The return value inform Dynamo that if it needs to continue processing the rest of the page after the current handler is finished.
true - Normal processing of the remaining values continues, and the page specified by the form’s action attribute is served.
false - No further values are processed process after the handler is called, and the rest of the page is not served. For example, a handler that redirects the user to another page should return false
If it is a custom handler method, it is the developer responsibility to return appropriate value based on the above details.
Success and Failure URLs can be set as properties in your Formhandler and set the values using the Formhandler Component (.properties file). You may also set this value from the JSP as a hidden control but not recommended due to security.
From your handle method you may invoke checkFormRedirect(String pSuccessURL, String pFailureUrl, DynamoHttpServletRequest pRequest, DynamoHttpServletResponse pResponse)
You are correct that sending elements in the form handler is less secure, but there are a couple of things that help limit the security impact.
First is the session confirmation number which is, by default, required with a FormHandler form submission. This helps prevent some kinds of cross site scripting attacks in which a form rendered by someone else makes a post to your site via the customer's browser. Second is that newer versions of ATG do not allow off-site redirects without extra configuration (which helps with attacks that involve silently navigating away from your site to a site that can be used for phishing).

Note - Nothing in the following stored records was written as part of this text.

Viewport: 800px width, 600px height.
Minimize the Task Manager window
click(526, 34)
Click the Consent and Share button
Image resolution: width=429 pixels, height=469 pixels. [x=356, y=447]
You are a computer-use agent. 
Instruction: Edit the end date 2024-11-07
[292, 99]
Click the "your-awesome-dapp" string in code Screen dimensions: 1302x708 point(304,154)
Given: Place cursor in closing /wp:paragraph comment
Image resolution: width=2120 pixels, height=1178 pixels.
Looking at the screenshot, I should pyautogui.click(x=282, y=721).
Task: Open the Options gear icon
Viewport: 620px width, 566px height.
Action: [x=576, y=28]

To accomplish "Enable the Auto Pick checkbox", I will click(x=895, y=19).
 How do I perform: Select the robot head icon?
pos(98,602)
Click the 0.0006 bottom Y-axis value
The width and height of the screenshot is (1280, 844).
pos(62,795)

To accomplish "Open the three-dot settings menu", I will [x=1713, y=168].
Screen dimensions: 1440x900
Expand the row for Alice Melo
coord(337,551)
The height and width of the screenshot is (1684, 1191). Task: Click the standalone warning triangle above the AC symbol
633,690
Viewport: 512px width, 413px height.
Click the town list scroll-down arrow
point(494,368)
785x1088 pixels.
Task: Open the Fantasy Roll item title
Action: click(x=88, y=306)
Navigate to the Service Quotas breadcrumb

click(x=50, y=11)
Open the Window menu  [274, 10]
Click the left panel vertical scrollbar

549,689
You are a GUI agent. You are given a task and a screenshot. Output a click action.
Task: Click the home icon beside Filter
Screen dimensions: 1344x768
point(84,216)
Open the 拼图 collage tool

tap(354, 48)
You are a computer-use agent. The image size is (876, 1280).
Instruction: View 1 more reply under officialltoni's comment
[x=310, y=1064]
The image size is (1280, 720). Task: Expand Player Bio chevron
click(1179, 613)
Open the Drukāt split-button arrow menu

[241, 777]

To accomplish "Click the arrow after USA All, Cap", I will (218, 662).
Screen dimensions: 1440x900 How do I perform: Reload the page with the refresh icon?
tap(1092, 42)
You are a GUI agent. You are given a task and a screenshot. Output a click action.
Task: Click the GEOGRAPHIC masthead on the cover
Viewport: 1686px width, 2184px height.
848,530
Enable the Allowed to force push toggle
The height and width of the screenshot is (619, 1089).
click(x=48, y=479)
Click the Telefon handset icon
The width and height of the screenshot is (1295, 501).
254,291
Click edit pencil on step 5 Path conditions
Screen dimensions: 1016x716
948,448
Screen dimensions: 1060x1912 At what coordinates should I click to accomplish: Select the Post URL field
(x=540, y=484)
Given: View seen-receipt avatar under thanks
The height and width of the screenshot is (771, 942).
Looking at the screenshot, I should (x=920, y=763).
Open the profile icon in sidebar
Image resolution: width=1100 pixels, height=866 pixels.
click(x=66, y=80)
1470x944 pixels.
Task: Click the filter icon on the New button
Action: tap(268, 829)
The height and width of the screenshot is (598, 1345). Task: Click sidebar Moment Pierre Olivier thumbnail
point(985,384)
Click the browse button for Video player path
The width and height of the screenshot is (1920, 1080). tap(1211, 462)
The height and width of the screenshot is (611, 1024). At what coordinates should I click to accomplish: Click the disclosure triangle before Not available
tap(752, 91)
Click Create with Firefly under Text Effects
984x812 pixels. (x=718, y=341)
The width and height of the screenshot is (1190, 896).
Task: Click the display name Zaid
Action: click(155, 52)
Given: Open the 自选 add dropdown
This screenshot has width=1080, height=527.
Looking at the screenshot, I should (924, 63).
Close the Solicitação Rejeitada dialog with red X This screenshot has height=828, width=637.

If you do decide to configure per-redirect-target FormHandlers, the newer $basedOn Nucleus property can help limit the amount of repeated configuration needed.
The value of hidden variables can be modified by using a Firebug or Google Chrome and submit that value to your server. After processing the form the form handler redirects to the URL that set in the success or error URLs, that you have accepted as hidden variables but the value has been changed by a user. At this point the server will redirect this to a 3rd party website specified and it can be potentially a malicious URL.
To avoid this ATG 10.1 has a servlet pipeline component called /atg/dynamo/servlet/pipeline/RedirectURLValidator. Set the enabled as true and you can define which are the outside hosts the system can redirect to (allowedHostNames property) .